Embedded insurance in particular, when powered by AI, offers immense potential for transforming how customers interact with and receive coverage.

In this article, we explore five practical examples of how AI can help insurance providers deliver smarter, faster, and more personalized experiences.

Embedded Insurance Revolution: New Approach to Insurance

The insurtech market is witnessing significant developments in 2024, driven by digital innovation and a focus on personalized, customer-centric solutions in the insurance industry.

The global insurtech market is expected to grow from $8.63 billion in 2024 to $32.47 billion by 2029, with a compound annual growth rate (CAGR) of 30.34%.

With global protection gap projected to reach
USD 1.89 trillion by 2025 there is a lot of room for insurance companies to search for new, innovative ways of offering insurance products to potential clients and that’s exactly what embedded insurance aims to accomplish.

insurance providers growth

Embedded insurance is at the forefront of this evolution, offering tailored cover at the point of sale or service.

A key driver in this area is the integration of artificial intelligence (AI) with embedded insurance.

AI enables insurers to offer hyper-personalised products by analysing vast amounts of data, assessing risks more accurately and optimising claims processes in real time.

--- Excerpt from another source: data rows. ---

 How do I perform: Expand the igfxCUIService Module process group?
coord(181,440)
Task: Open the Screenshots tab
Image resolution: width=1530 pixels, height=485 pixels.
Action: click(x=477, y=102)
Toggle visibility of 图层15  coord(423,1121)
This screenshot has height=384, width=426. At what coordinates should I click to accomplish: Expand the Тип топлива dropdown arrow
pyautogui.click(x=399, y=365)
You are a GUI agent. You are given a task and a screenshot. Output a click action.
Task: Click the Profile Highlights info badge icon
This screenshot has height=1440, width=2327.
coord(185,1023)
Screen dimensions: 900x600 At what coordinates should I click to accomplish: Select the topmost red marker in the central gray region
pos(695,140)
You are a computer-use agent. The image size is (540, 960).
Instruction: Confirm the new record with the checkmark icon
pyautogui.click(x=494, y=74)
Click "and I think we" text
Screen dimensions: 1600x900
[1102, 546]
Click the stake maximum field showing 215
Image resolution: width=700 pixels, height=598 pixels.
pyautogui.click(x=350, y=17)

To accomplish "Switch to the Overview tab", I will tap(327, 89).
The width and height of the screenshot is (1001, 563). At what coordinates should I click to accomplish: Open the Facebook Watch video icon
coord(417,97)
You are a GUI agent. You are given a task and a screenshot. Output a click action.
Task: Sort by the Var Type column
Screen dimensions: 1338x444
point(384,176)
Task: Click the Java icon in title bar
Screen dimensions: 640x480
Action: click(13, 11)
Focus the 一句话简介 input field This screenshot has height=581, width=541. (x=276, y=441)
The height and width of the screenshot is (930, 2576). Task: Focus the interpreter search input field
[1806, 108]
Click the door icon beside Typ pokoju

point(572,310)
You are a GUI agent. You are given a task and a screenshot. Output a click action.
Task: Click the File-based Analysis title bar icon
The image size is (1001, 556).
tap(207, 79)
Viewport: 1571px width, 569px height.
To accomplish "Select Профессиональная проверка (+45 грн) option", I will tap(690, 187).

how embedding insurance helps customers and businesses

Embedded insurance has gained momentum across various sectors, including e-commerce, travel and fintech, offering insurance coverage within existing user experiences.

The embedded insurance market is experiencing significant growth with 30% of all insurance transactions expected to be embedded by the end of the decade. All of this reflects a major shift in the way insurance is delivered.

embedded isurance market

Impact of IoT and AI
on Embedded Insurance: Five Practical Examples

The main objective behind AI in embedded insurance is pretty straightforward: make your organization more effective while optimizing operational costs.

As Ericson Chan, group chief information and digital officer at Zurich put it “Artificial intelligence (AI) can make many aspects of embedded insurance “more productive”.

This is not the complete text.